TASK BRIEF: Carry on the article about asset managers and fee pressure, picking up right after its last sentence.

SOURCE TEXT:
__________________________________________________
Emphasize product quality and innovate product improvement

The best way for managers to resist fee pressure is to avoid any perception that their products are commodity products. That means resisting the impulse to ward off asset and client attrition by giving in and lowering fees, and instead, competing on the basis of product quality. That’s easier said than done. Basing a business model on quality requires not only excellence in execution at all levels, but also regular innovation that maintains the premium value of the firm’s products and services in a hypercompetitive market where competitive advantages are eroded in relatively short order.

Building a Strong Brand Helps quote

Asset managers have carved out strong market positions by applying this type of innovation both as product specialists and as solutions providers. Successful product specialists have rolled out innovative approaches in areas including multi-asset and smart beta products that have quickly become standard components of institutional asset allocations. Managers with broader capabilities have harnessed and integrated their research and investment resources into solution factories that create custom strategies to address client needs.

Highlighting and marketing these distinctive products and capabilities is a much different task than selling traditional products through the traditional institutional distribution model. Conveying the idea that a firm’s offerings have a qualitative advantage moves asset managers into the often unfamiliar world of branding.

Most Trustworthy Brands in the U.S. Institutional Market

Until recently, branding was a non-issue in institutional asset management. Today, it is a front-and-center topic of conversation at industry gatherings. Building a strong brand helps fend off competition and resist fee pressure, and opens opportunities to develop strategic partnerships with the potential to increase asset retention and create growth through cross-sales.

One of the most effective brand-building tools in asset management is the deployment of intellectual capital through content marketing and thought-leadership programs. But managers should not enter this increasingly competitive space without the firm commitment of both senior leadership and the subject experts who will drive content creation to sustain a high-quality program, which requires resources and often, a significant time commitment from portfolio managers and/or other investment professionals.

Of course, you can only avoid getting sucked into the trap of price competition if you know the right asking price for your offerings. Knowing industry clearing prices is critical when fee levels are shifting quickly. This is another area where data is now king. It’s no longer enough to rely on anecdotes and gut-level estimates from sales professionals. Asset managers need to establish a pricing strategy informed by real-world, relevant, and recent pricing information.

Systematically and consistently improve efficiency of production and distribution systems

Often, the words “improve efficiency” are taken as a euphemism for “lowering costs.” There is no doubt that cost management is top priority for companies in slowing-growth markets and a central part of strategies to preserve margins in maturing industries. However, in the case of asset management, efficiency improvement cannot be reduced to cost reduction. Rather, we must stick to the literal definition of the word efficient: the ratio of useful output in a process to expended resources.
__________________________________________________
GIVEN DATA:
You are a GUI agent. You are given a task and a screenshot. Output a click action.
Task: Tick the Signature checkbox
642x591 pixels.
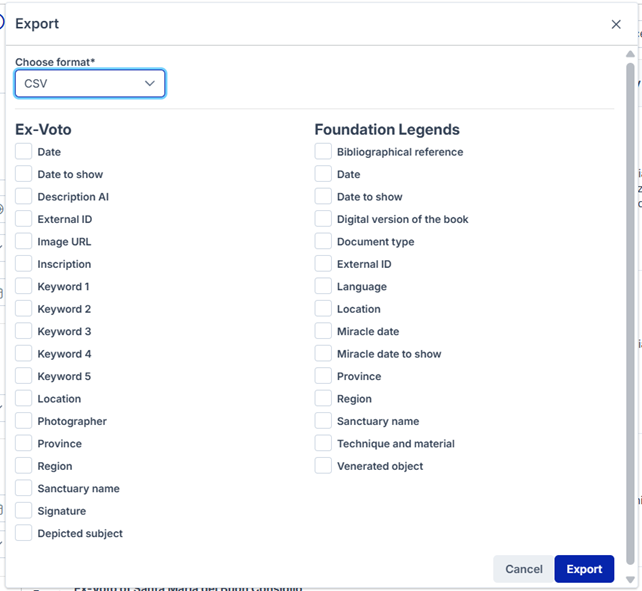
__________________________________________________
TASK RESULT:
Simply put, in order to achieve growth and maintain margins, asset managers will have to get more out of their production and distribution systems while spending the same amount or less. Achieving this goal will require a combination of innovative technology application and disciplined management decision-making.

In order to achieve growth quote

Technology offers opportunities to increase efficiency across the organization. We’ve already discussed how data analytics are ushering in a new era of client segmentation. At a strategic level, increasingly sophisticated segmentation will improve the efficiency of sales and distribution processes overall by more effectivity targeting prospects and clients.

At a tactical level, asset managers can use technology to increase the productivity and expand the portfolios of individual sales professionals, and to more effectively deploy the time of portfolio managers and other investment staff. Web-based sales presentations, online videos, blogs, or simply video conferences between PMs and prospects can dramatically reduce travel and costs, while allowing sales and investment professionals to reach more prospects and clients.

Often, a single technology application will create efficiency benefits in multiple areas—especially when it comes to data and data collection. For example, “know your customer” rules have created onboarding headaches for managers and clients alike. A good technology platform can make that process much quicker and less painful, and in the process, collect data on new customers that can be used to flesh out customer personas and hone client segmentation.

Technology can also have a direct impact on client service efficiency, which can create positive benefits that go far beyond costs. Many asset management firms are implementing professional customer experience management or CX programs designed to yield improvements in customer satisfaction and engagement over time.

The best of these programs start out by mapping the client journey “from cradle to grave,” and include “closed-loop” processes that trigger action to address any one-off or more pervasive organizationwide problems. Managers that perfect CX and strengthen client satisfaction will reduce client and asset attrition rates—a key strategic imperative for companies competing in a maturing market.

Seven Steps of a Client Journey Map

Improving efficiency also requires organizations to continually reconsider which activities or products they will not support. This is the essence of disciplined management. Many organizations struggle with legacy platforms, products, or initiatives that consume resources, not to mention management mindshare. The ability to reduce focus and investment on these sunk costs can be the difference between the success and failure of a new, promising initiative.

Execution is Key to Profitable Growth

To the list of strategies required for success in a mature industry described above, we would add one final imperative: Demand excellence in execution, from every function—all the time. Regardless of strategy, asset managers competing in a slow-growth environment cannot afford lax execution in investments, distribution or any other aspect of their business. The most successful asset managers will be those that embrace the evolving environment, every day.

Demand excellence in execution quote

There are five keys to excellent execution in asset management:

  1. People: Tell your people what you want to accomplish—not how to do it. It’s senior management’s job to create the right strategy, set clear goals, hire the best talent, and create a motivating environment. Once those pieces are in place, give your people the freedom to work.
  2. Data: Don’t shy away from the investments needed to generate and analyze data—including expenses related to both technology and talent. Because data can impact every aspect of the asset management business, these investments will pay off.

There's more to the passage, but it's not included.